* _GIVEN INFORMATION_:
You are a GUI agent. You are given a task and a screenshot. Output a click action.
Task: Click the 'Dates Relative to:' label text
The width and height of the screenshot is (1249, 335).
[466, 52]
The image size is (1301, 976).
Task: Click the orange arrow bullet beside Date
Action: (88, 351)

* _INSTRUCTIONS TO FOLLOW_: Word for word, transcribe the entire listing shown above.

* _TASK RESULT_:
You are a GUI agent. You are given a task and a screenshot. Output a click action.
Task: Click the 'Dates Relative to:' label text
The width and height of the screenshot is (1249, 335).
[466, 52]
The image size is (1301, 976).
Task: Click the orange arrow bullet beside Date
Action: (88, 351)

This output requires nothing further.